In dealing with #393, Stylesheets group discovers that we must specify a @mode attribute on everything being changed (including attDef, on which we don't always customarily use mode attributes). Right now if you want to remove a default value you have to apply @mode='change' to the parent attDef (for example, as shown in #393), in order to derive a working RNG schema. We're not sure this should be required. There's a general principle we need to decide on: Should we establish inheritance of mode when specified on an ancestor element, or should we mandate (and make Schematron) to use mode everywhere?
Related issues may be:
#237
#370
@sydb and I, testing some scenarios, discovered that if you have an elementSpec in your ODD with the same ident as a TEI element, but you don't give it @mode OR you give it @mode="add", then the effect is to delete (not replace or change) the original TEI elements, irrespective of the contents of the elementSpec in your ODD. This we believe is just wrong. In this sense, the Stylesheets behave as though the default value of @mode is "delete".
The behaviour for attributes is different but also pernicious. If you have @mode="change" on the elementSpec, and then you provide <attDef>s with either @mode="add" or with no @mode attribute, the effect is to end up with two definitions of the attribute, giving you a broken schema.
In the interim, @martindholmes and I just decided that tei_customization should test that IF an <elementSpec>’s @ident and @module say it is from the TEI scheme (or, alternatively, there is no @ns to say otherwise), THEN its @mode should NOT be "add".
I expect to work on adding this constraint this evening.
BTW, that change was made yesterday or day before in TEI repo commit 6e02622. Mr.

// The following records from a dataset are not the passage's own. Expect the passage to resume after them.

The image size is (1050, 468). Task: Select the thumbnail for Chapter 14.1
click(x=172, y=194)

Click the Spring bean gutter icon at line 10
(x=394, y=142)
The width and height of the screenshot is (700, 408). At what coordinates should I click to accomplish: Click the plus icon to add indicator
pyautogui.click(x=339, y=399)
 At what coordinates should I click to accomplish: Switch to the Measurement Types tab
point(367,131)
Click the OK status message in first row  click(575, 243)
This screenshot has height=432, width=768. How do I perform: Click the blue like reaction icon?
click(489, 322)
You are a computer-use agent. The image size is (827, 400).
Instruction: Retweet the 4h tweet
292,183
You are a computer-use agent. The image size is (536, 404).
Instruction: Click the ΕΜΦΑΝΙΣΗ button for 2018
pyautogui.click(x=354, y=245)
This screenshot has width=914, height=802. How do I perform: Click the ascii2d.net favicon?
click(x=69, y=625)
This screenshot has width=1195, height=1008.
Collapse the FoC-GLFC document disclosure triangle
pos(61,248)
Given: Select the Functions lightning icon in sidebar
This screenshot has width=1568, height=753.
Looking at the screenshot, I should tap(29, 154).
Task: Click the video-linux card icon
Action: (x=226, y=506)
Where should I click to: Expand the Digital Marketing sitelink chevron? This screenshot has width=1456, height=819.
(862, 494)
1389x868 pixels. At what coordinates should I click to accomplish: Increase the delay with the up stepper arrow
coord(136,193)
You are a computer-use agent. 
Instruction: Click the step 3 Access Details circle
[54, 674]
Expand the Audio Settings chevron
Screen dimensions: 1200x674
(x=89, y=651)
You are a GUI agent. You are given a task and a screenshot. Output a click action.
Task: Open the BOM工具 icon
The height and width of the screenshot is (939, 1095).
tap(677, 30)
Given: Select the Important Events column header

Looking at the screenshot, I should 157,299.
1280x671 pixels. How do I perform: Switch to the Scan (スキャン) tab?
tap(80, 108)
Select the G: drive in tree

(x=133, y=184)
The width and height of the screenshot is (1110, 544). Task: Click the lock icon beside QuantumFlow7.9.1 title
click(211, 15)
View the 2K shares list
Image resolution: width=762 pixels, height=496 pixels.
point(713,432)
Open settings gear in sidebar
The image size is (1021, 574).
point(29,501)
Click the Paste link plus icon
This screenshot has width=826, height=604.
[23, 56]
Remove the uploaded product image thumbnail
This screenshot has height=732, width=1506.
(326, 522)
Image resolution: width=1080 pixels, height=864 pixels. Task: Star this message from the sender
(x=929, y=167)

Jenkins has not complained.
@sydb and @martindholmes suggest that we dub the first problem (the assumption that the default mode is "delete" on elementSpecs) as 402a, and the second one (the production of duplicate attributes in the output schema) as 402b. We expect the Stylesheets group meeting in December to address these.
We suggest that in the case of 402a, the right behaviour for the Stylesheets is not to try and guess what you might have meant by an <elementSpec> with no @mode, but to stop with an error saying that the ODD is ambiguous in this respect, and @mode should be added. If the Stylesheets group agree, we could add that to the processing relatively easily.
Stylesheets group says we need to write a test ODD for these two error types before working on this again.
And the ODD that Syd wrote for #393 might be adapted to be a test ODD for this issue.
Related tickets: #272 #210 https://github.com/TEIC/TEI/issues/1715
Someone needs to test what happens now with a simple ODD with removing default values. Is the behavior what we expect?